-- Dataset extract follows --

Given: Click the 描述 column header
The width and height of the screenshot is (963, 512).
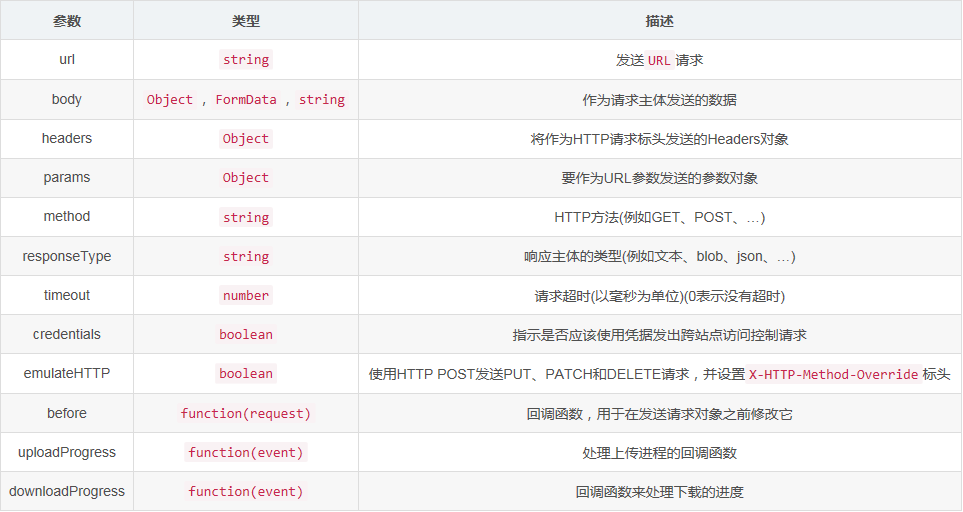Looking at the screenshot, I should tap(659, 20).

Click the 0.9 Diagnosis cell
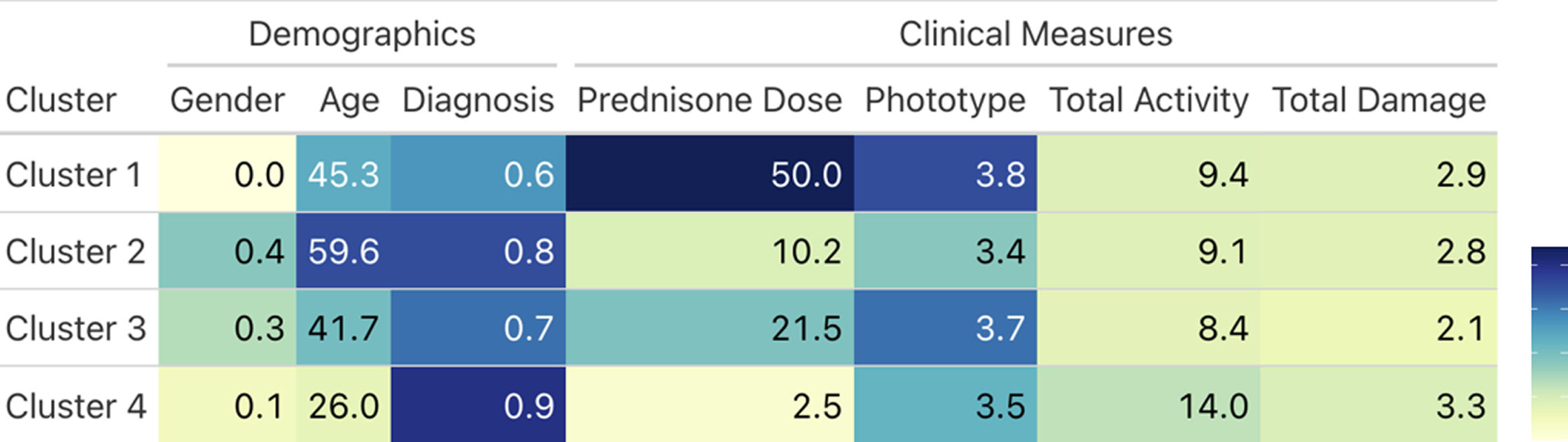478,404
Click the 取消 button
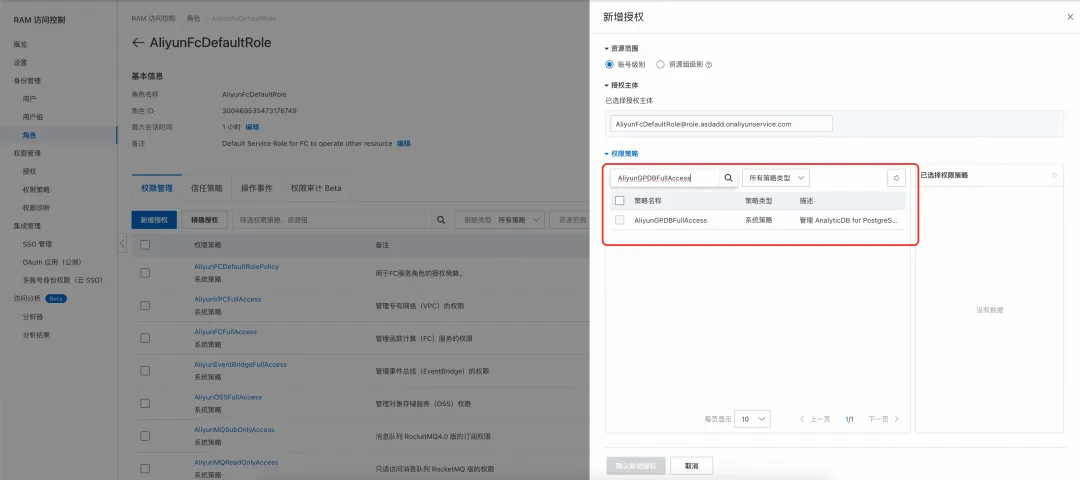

-- Dataset extract concluded --
-- Dataset extract follows --

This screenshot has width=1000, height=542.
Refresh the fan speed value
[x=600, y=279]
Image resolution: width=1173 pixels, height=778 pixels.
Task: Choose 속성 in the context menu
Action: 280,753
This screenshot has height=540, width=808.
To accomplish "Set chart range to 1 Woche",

-- Dataset extract concluded --

→ **Exercise prompt**:
Begin at the line above that has "This screenshot has height=540, width=808." and stop after the line that has "chart range to", copying each line exactly and adding nothing else.

→ **Result**:
This screenshot has height=540, width=808.
To accomplish "Set chart range to 1 Woche",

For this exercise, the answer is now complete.